JOHANNESBURG – The Beer Association of South Africa (BASA) on Wednesday urged President Cyril Ramaphosa to lift a renewed ban on alcohol, saying small craft brewers would not survive if it was extended beyond mid January.
In a national address last week in which he reintroduced restrictions aimed at trying to arrest a surge in Covid-19 cases, Ramaphosa said excessive alcohol consumption was adding pressure on the already strained health system by driving up the number of trauma cases in hospitals.
Among other measures, he said the sale of alcohol from retail outlets and the on-site consumption of alcohol would now not be permitted, the third such ban since the government first imposed a lockdown last March in response to the pandemic.
On Wednesday BASA, which comprises the Craft Brewers Association, Heineken South Africa and South African Breweries, said it was aware of the severity of the health crisis and supported all efforts to curb the coronavirus infection rate, but stressed the need to work together “to save both lives and livelihoods in this fight”.
The third ban on alcohol sales had had a devastating impact on small brewers working within tiny margins, Craft Brewers Association chief executive Wendy Pienaar said.
“It is now no longer a question of keeping businesses open – it has become a question of whether business owners, their employees and families will have any food to eat this month,” she said.
“To make things worse, these craft brewers are the very same people who stepped up during the hard lockdown last year by producing soup and stew in their brew houses from donated vegetables to feed over two million hungry people, while also manufacturing sanitiser to help fight Covid-19. ”
“It is heart breaking to receive calls from brewers who are now in danger of losing everything.

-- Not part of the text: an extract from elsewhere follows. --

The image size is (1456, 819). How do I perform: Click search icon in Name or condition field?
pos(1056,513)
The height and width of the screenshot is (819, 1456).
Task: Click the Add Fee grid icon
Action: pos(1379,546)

We have to stand together to find alternative solutions to the outright ban on the sale of alcohol,” Pienaar added.
She cited Lethu Tshabangu, owner of Ukhamba Beerworx, who opened a new taproom in Cape Town last year, but was now R300,000 (more than US$20,000) in debt as a consequence of the alcohol bans.
“We need to fight Covid-19 without starting other fires – you don’t bring a snake into your home because you have a problem with rats,” Tshabangu said in comments incorporated in the BASA statement.
“The president is protecting us from Covid-19, only to kill us with hunger because we are not allowed to work – the government has condemned my livelihood, and those of my employees, whose jobs meant a great deal to them – they also have families and children to feed.”
BASA said an estimated 7,400 jobs had been lost in the first two bans, as well as R14.2 billion in sales revenue and more than a R7.4 billion in taxes and excise duties.
“BASA is therefore calling on President Ramaphosa to consider the plight of craft brewers by not extending the blanket ban on alcohol beyond 15 January,” it pleaded.